The best way to effectively process and digest an outage is the systematic performance of a post-mortem. These prove to be the sharpest tools we have to find patterns and synthesize the learnings that an outage has to offer. On the topic of patterns, common in Kubernetes cluster failures there are a few that emerge.
DNS, networking, and default resource allocation are some of the key culprits.

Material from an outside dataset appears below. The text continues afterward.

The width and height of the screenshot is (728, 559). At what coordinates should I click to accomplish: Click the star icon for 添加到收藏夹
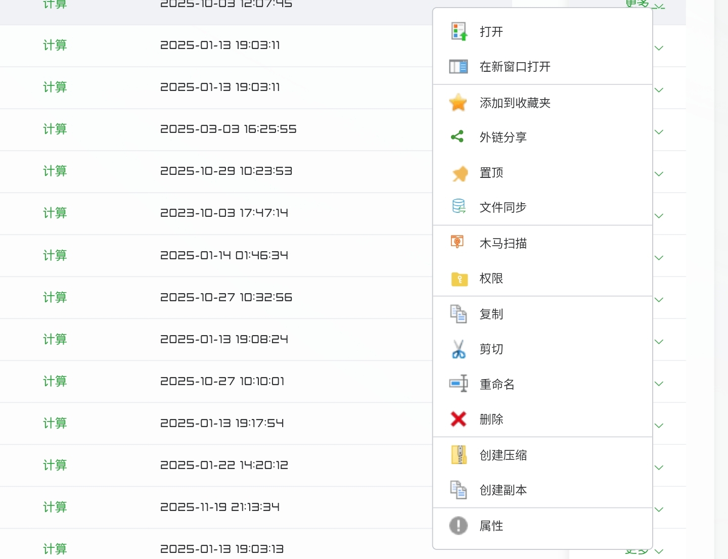[x=458, y=103]
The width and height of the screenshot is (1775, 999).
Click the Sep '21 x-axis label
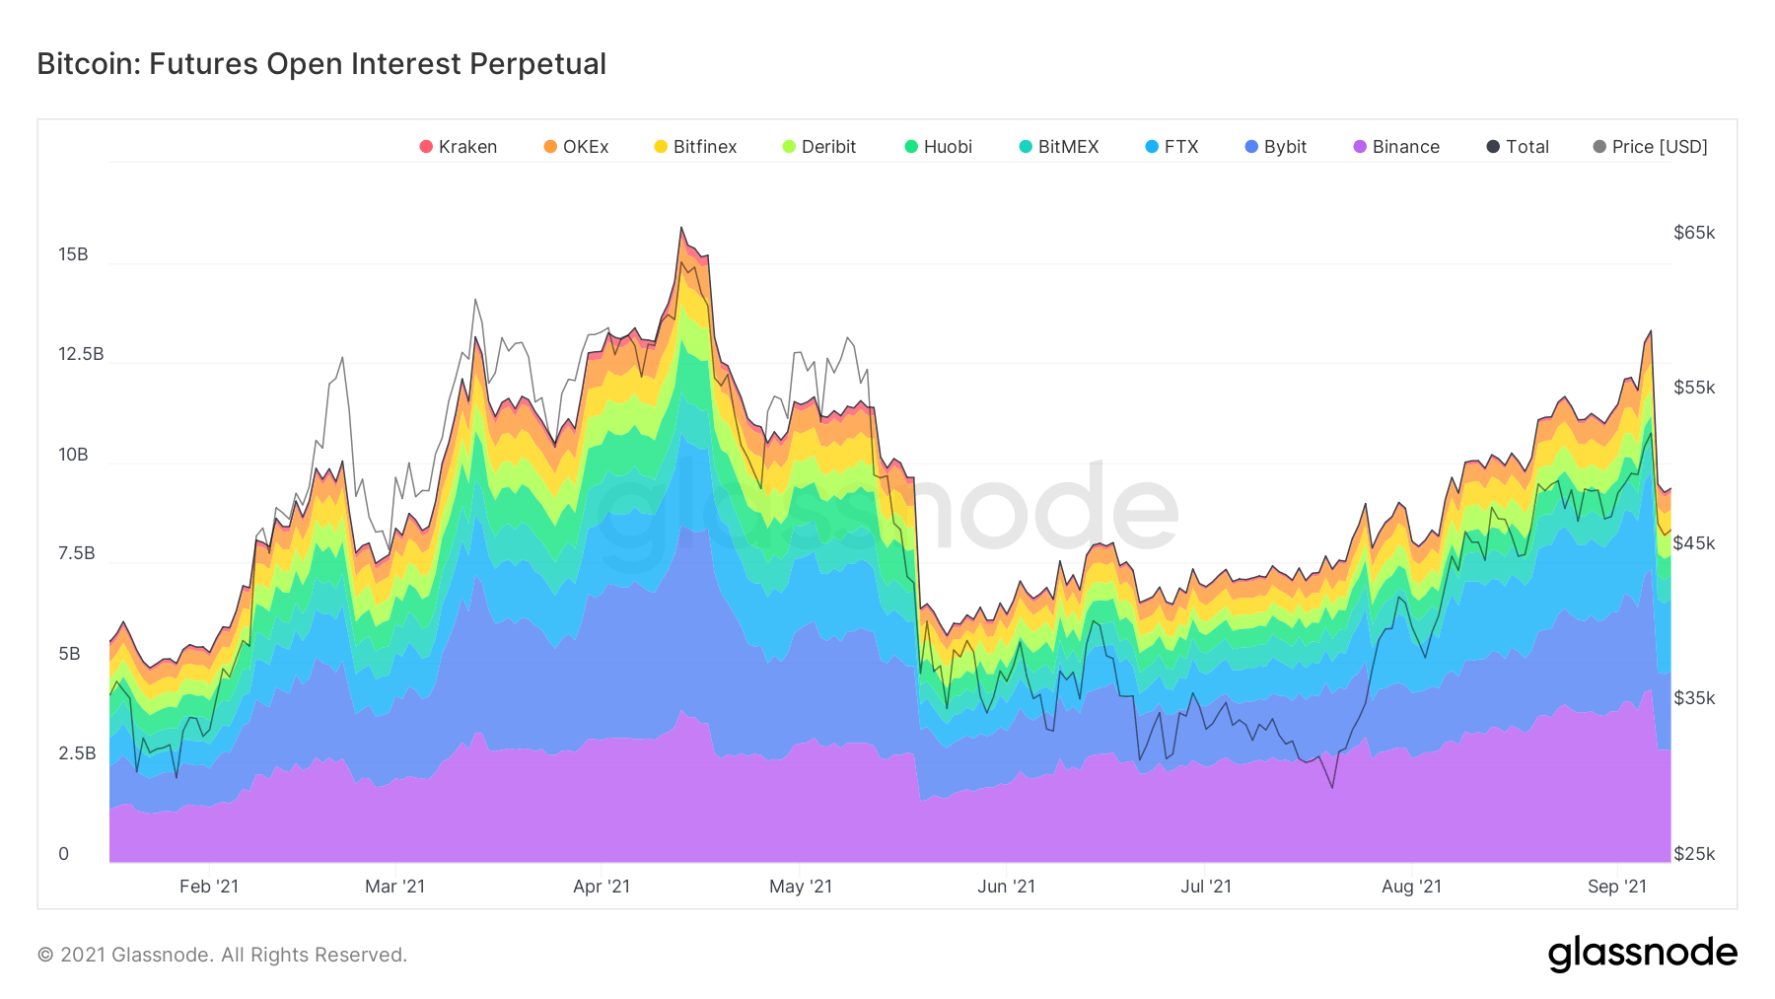[1617, 887]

In this article, we will analyze some of these post-mortems and try our best to absorb what others have had to learn the hard way.
Failure severity scale
Not every outage has the same impact, so I’ve created a very scientific categorization system to understand the impact of each Kubernetes outage:
🤷 – Oopsie Daisy: Trivial Kubernetes failures
😅 – Non-prod, but still annoying: no customers we affected but learnings were made
🤬 – Houston, we have a problem in production: where customers were impacted and career choices were questioned.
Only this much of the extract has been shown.